Start of Excerpted data
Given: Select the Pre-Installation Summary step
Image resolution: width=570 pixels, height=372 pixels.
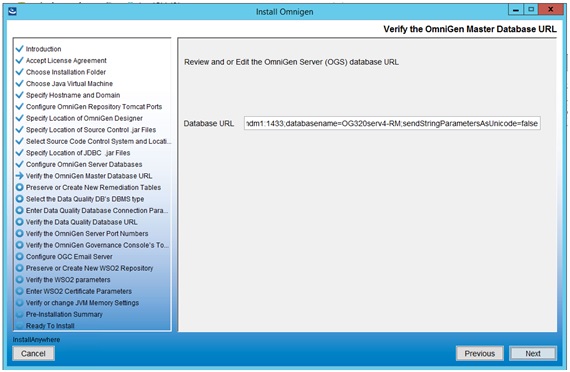Looking at the screenshot, I should 64,314.
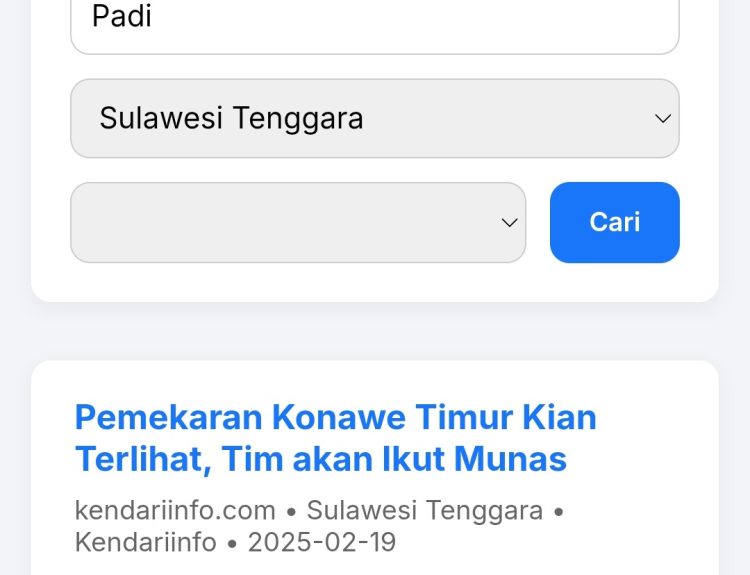Click the bullet separator after kendariinfo.com
The height and width of the screenshot is (575, 750).
[291, 512]
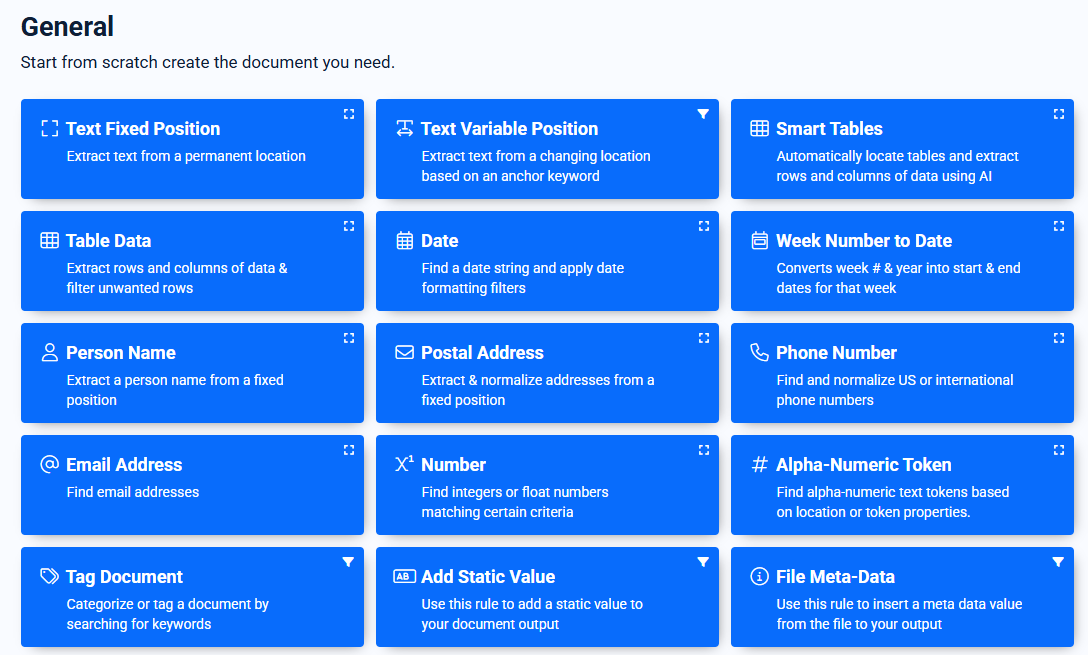Click the Tag Document tag icon
Image resolution: width=1088 pixels, height=655 pixels.
[x=49, y=576]
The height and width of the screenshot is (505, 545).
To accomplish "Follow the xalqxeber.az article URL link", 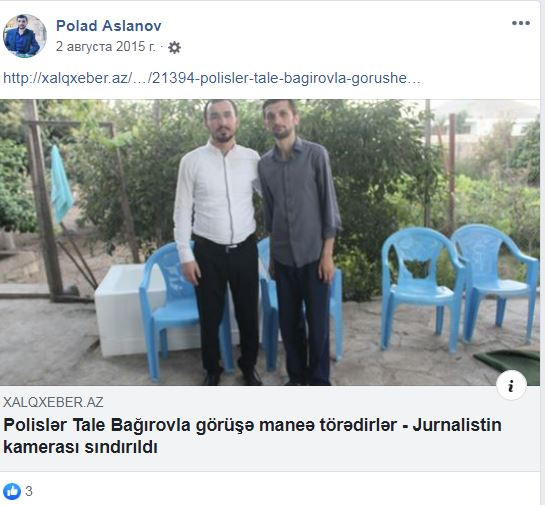I will click(212, 78).
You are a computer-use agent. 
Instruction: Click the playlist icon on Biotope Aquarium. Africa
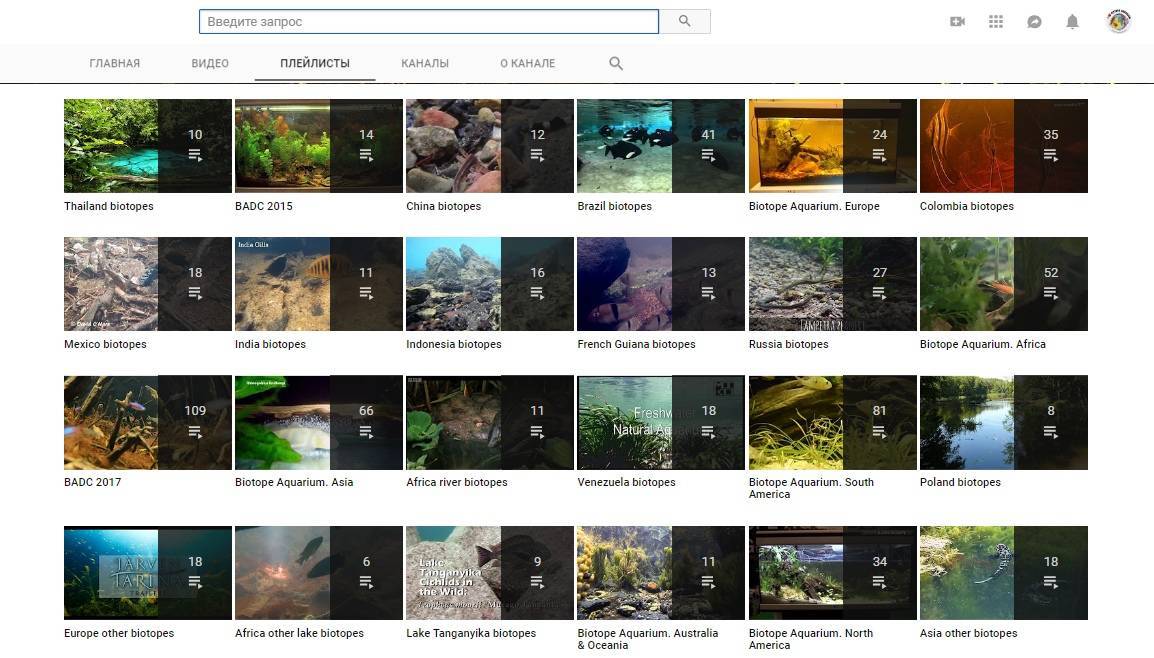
End of Excerpted data
**Instructions for the task:** For this exercise, copy each line of the data above exactly, from the first through the line containing "The height and width of the screenshot is (505, 545).", and drop the pictures.

**Output below:**
Given: Select the Pre-Installation Summary step
Image resolution: width=570 pixels, height=372 pixels.
Looking at the screenshot, I should 64,314.
Click the bullet separator after kendariinfo.com
The height and width of the screenshot is (575, 750).
[291, 512]
Click the Tag Document tag icon
Image resolution: width=1088 pixels, height=655 pixels.
[x=49, y=576]
The height and width of the screenshot is (505, 545).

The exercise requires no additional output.